【トレンド5】経営リーダーに対する需要がさらに高まる

 このように、とにかく各方面での変化対応に迫られ、会社組織は混乱する。そこで新しい知識や価値観を入れてどうにか良くしていかなければという意欲は高まる。ビジョンを打ち立て、競争戦略を明確にし、従業員を力強くモチベートできるリーダーが欲しいというのだ。どこそこの会社はうまくやっていると、成功している企業の幹部を引き抜く話が今まで以上に盛り上がることになる。経営人材の採用市場は今年も堅調となるだろう。

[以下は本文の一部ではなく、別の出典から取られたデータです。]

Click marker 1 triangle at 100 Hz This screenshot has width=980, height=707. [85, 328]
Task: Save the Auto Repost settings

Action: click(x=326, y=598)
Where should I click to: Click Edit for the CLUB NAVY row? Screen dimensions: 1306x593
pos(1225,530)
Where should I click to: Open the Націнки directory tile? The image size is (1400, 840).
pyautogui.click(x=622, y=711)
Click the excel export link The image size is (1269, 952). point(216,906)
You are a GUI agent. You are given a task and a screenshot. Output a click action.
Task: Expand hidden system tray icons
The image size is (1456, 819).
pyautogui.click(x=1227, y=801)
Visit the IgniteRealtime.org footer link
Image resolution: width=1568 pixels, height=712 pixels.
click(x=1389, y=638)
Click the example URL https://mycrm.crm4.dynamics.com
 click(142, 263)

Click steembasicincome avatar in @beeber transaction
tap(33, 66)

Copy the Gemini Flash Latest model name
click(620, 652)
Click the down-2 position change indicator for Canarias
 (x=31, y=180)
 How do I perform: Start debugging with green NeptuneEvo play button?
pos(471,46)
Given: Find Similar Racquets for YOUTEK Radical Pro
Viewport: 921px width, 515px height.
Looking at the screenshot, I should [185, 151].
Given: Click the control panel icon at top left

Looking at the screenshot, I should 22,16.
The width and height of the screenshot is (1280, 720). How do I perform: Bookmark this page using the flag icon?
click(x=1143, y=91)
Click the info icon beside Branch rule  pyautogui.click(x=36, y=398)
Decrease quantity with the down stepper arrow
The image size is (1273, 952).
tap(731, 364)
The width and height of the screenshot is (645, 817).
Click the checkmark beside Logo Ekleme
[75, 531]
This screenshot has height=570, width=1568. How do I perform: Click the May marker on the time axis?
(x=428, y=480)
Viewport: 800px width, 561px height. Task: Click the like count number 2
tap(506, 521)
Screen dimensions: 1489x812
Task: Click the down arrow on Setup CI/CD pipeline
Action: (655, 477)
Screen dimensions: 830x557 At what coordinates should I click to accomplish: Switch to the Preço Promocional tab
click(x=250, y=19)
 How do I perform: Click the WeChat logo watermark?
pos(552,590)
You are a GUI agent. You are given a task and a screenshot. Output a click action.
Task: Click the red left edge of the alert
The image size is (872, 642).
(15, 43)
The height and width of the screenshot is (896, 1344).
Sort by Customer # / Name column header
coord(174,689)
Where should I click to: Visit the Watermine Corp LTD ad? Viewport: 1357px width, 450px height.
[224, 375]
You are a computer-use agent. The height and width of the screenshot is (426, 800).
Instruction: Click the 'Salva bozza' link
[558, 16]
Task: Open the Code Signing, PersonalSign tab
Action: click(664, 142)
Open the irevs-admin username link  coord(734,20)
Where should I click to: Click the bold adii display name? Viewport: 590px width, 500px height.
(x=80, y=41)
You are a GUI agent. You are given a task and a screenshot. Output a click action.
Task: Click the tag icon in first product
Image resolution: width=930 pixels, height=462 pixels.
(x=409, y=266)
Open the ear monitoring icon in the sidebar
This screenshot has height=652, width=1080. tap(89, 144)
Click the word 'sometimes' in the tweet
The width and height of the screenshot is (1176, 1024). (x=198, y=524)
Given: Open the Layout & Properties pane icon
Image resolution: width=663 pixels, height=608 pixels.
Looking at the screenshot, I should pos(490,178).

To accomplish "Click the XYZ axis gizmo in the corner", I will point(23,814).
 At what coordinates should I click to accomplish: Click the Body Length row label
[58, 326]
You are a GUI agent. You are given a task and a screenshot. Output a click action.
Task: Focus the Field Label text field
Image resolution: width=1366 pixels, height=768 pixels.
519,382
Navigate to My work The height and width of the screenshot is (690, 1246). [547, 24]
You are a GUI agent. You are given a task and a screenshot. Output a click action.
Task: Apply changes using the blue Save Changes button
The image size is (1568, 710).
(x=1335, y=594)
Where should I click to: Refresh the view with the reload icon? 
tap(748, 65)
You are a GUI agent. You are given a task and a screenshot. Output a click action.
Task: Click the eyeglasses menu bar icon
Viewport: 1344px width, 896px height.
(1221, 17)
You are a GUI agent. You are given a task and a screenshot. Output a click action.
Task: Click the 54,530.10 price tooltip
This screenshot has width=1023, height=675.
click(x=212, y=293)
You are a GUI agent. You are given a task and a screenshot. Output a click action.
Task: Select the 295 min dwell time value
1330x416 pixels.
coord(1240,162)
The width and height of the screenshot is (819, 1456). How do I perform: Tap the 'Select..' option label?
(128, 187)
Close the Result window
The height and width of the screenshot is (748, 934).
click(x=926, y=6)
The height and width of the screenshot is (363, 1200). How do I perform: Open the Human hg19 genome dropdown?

 とはいっても、経営リーダーの需要はあっても、供給は少ないのだ。因果を間違えてはいけない。多くの場合は優れた人物がその事業のリーダーであるからその事業が成功しているわけではなく、成功している企業にいるからその幹部が機能しているだけである。経営資源も企業文化も違う別の企業で活躍できるだけの破格の能力を持っている可能性のある経営リーダーがそれほどいるわけではない。採用しても一発一中とはいえないだろうから、成功するまではいろいろ試してみる必要がある。

 ただし、外部からの幹部招聘(しょうへい)はたとえうまくいかなかったとしても、外部の価値観や新しい技術や人脈を持ってきてくれるだけでも組織に大きな刺激を与えてくれるので、経営リーダーのスカウトには副次的な効果は高い。期待値を高く持ちすぎなければ、十分ペイするだろう。

 このような感じで、2023年度の会社の組織は大きく動くことになるだろう。なかでも一つ目の、“組織の求心力の復活を望む人”と“自分の仕事だけをしたい人”の対立は相当根深いものになる。前者はこれを“コロナの後遺症”と捉え、後者はこれを“環境変化による組織の進化”と捉える。私個人的には後者に肩入れしたいが、前者の懸念もわかる。両者の対立を超える均衡点を見つけるまでにはまだしばらく時間がかかるだろう。